Plus significatif encore, cette fois au sein de la Maison de la Culture, a été la création de La source des mots, avec le Quatuor de musique de chambre Tana accompagné du ténor Mathias Vidal et le compositeur Benoît Menut sur des poèmes d'Andrée Chedid. Il s'agissait pour ces artistes professionnels d'accompagner une chorale de 60 chanteurs amateurs, dont 50 enfants, qui ont fourni un travail remarquable. Cela a donné des représentations d'une qualité exceptionnelle, à telle enseigne que la SACEM, qui a trouvé que l'exécution a été quasiment professionnelle, va publier sur son site une captation du concert.
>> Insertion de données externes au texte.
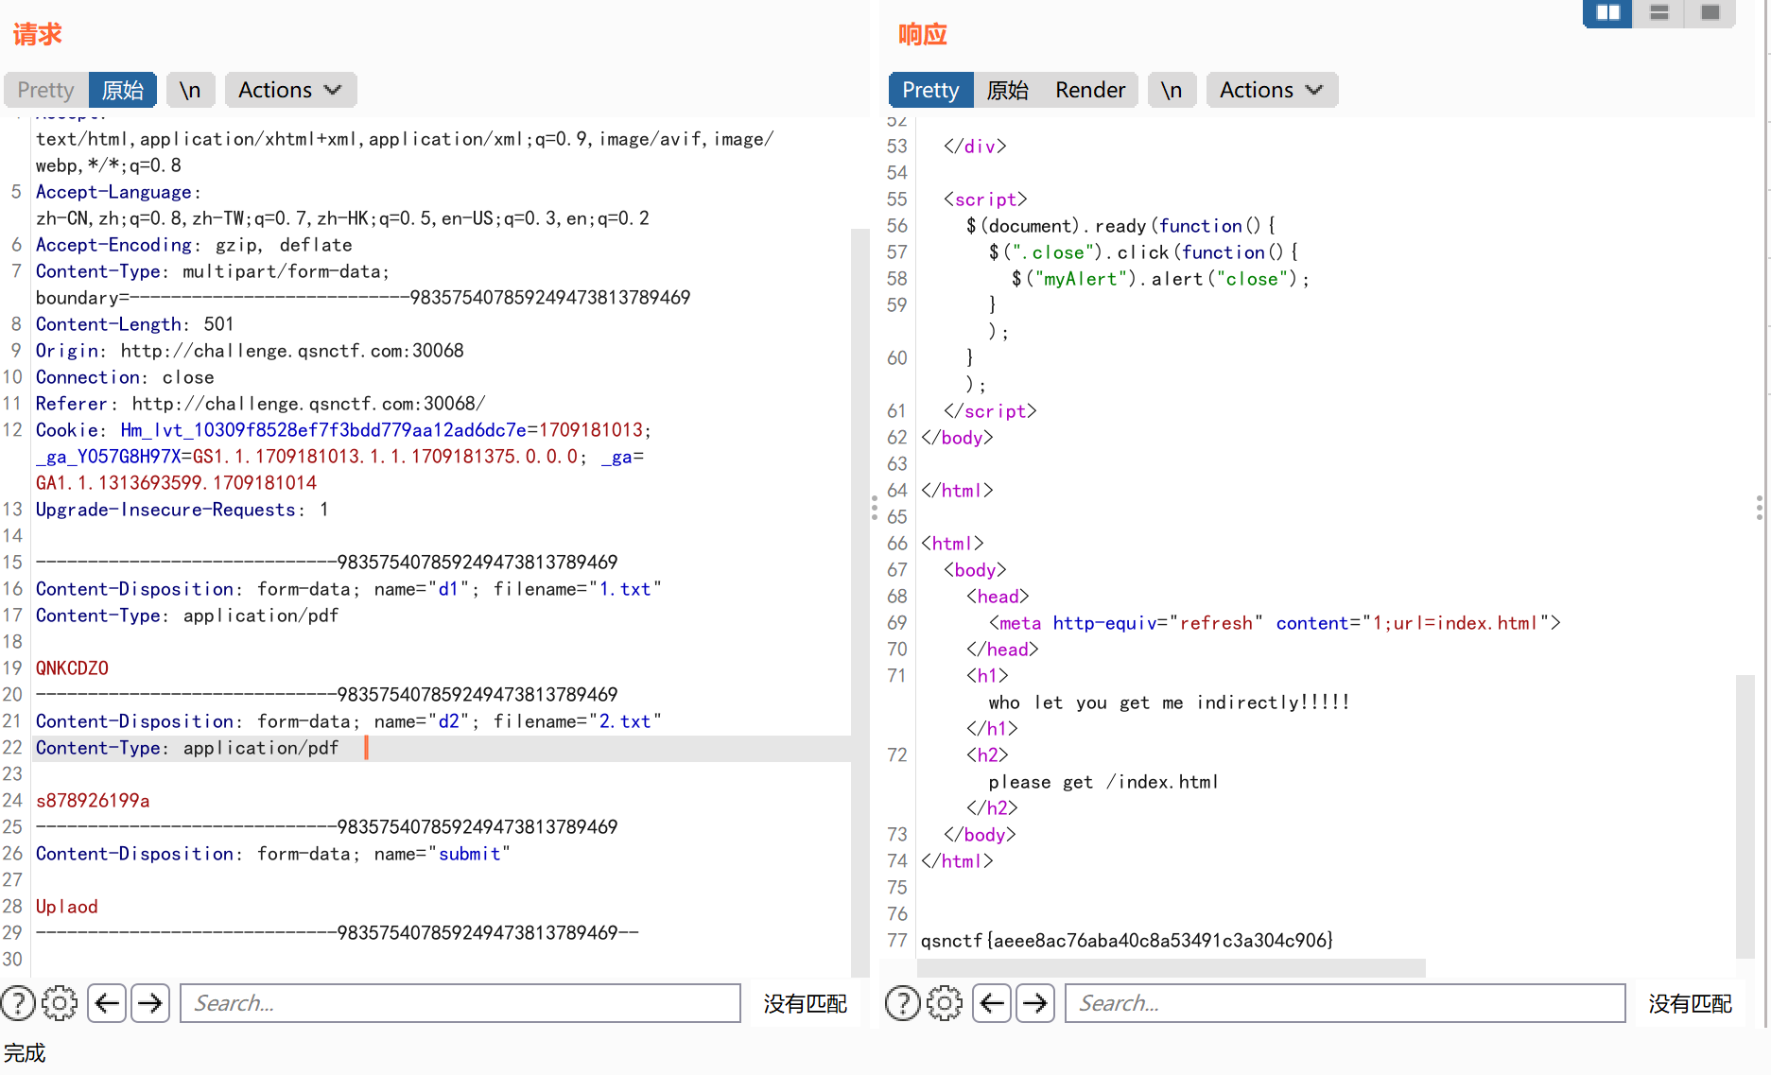Select the single-pane tabbed layout icon
The image size is (1771, 1075).
pyautogui.click(x=1710, y=13)
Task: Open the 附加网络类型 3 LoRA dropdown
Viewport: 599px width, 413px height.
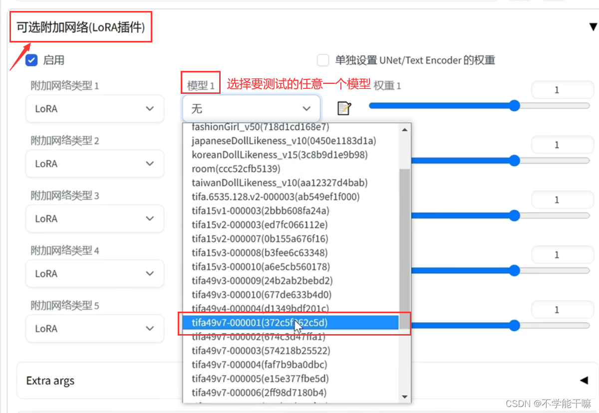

Pour nous, il est vraiment très important de montrer que tous nos projets participatifs, menés par des artistes associés avec des amateurs, peuvent viser et atteindre un objectif d'excellence. Au-delà de voir le public, dans la salle Gabriel Monnet et ses 700 places, se lever pour ovationner le spectacle, c'est cette excellence d'un projet participatif qui fait notre plus grande fierté.

La Direction régionale des affaires culturelles (DRAC) Centre-Val de Loire soutient et suit attentivement l'activité des scènes labellisées de la région, ainsi que leur rayonnement sur le territoire. Orléans, la capitale régionale, et Tours forment deux pôles majeurs, entourés de villes non moins historiques : Bourges, Blois, Châteauroux et Chartres. Un maillage d'équipements culturels et d'équipes artistiques de bon niveau y contribuent à la diversité artistique : Orléans et Tours ont toutes deux leur Centre chorégraphique et leur Centre dramatique nationaux. Orléans, Bourges, Châteauroux, Blois, Vernouillet, Saran, Vendôme, Lignières, Joué-lès-Tours, ont une Scène nationale ou conventionnée, ou encore une Scène de musiques actuelles (SMAC). Sans oublier un Centre culturel de rencontre (Abbaye de Noirlac) et quelques autres lieux. La nouvelle Maison de la Culture de Bourges s'inscrit dans ce réseau équilibré qui vitalise l'activité culturelle de la Région.